眩しいばかりの太陽。まさにスポーツ日和という言葉が似合う日であろう。陣代高校では現在『ドッチボール大会』が行われており、どのクラスのものも汗を流し楽しんでいる。そう、まさに太陽のようにまぶしく輝いている。しかしこの世は所詮光があれば闇がある世界。皆が楽しむ中、どんよりムードの連中もいるのである。ついさっきまでの大貫達がそうだった。6人目の勇者(?)が見つからず右往左往していたのである。しかし、そこに一人の男が名乗り出た。いや・・・少年というべきか。
「な・・・ヨ、ヨシキ!?」
阿久津万里が叫ぶ。その勇者とは阿久津万里の弟、阿久津芳樹だった。バンダナを巻いて手には手袋、そして動きやすい半袖半ズボン。明らかにスポーツモードだった。ちなみに万里以外の連中は『ダメだこりゃ・・・』とか『ガキだと・・・?』とかぼそぼそ言い合っている。

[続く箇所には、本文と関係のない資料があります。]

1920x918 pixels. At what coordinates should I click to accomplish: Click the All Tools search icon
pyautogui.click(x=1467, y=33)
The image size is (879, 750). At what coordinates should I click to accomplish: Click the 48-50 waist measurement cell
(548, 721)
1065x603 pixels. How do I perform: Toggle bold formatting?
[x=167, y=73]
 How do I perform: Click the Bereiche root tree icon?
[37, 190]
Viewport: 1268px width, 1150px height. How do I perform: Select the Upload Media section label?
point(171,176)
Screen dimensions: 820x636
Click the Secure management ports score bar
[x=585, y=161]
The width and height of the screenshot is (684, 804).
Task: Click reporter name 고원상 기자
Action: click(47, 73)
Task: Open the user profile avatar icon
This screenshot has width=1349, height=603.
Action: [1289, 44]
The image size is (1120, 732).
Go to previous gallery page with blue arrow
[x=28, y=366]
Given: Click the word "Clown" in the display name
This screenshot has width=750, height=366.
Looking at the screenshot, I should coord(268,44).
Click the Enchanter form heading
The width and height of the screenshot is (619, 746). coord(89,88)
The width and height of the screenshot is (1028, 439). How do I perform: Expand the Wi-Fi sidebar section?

「いやさぁ、今日は学校が特別日課ですぐ終わっちゃってさ、んで暇だったから来てみたら・・・こんな面白いことやってんじゃん。ずるいよ姉ちゃん、教えてくれないなんて」
「いやなぁ!?お前小学生だろ!?こっちは高校生のしかも男だぞ!?当たったら痛いじゃ済まされないかもしれないんだぞ!?っていうかなんでお前これに参加できるの知ってるんだ?」
確かに正論であった。本来教えてないはずなのだからこの競技が参加誰でもOKとは知らないはず。しかし芳樹は当たり前のように答えた。
「相良さんに教えてもらったんだよ」
その瞬間、大貫グループ全員の動きが止まった。まるで親の敵にあった、などと言われて者のように。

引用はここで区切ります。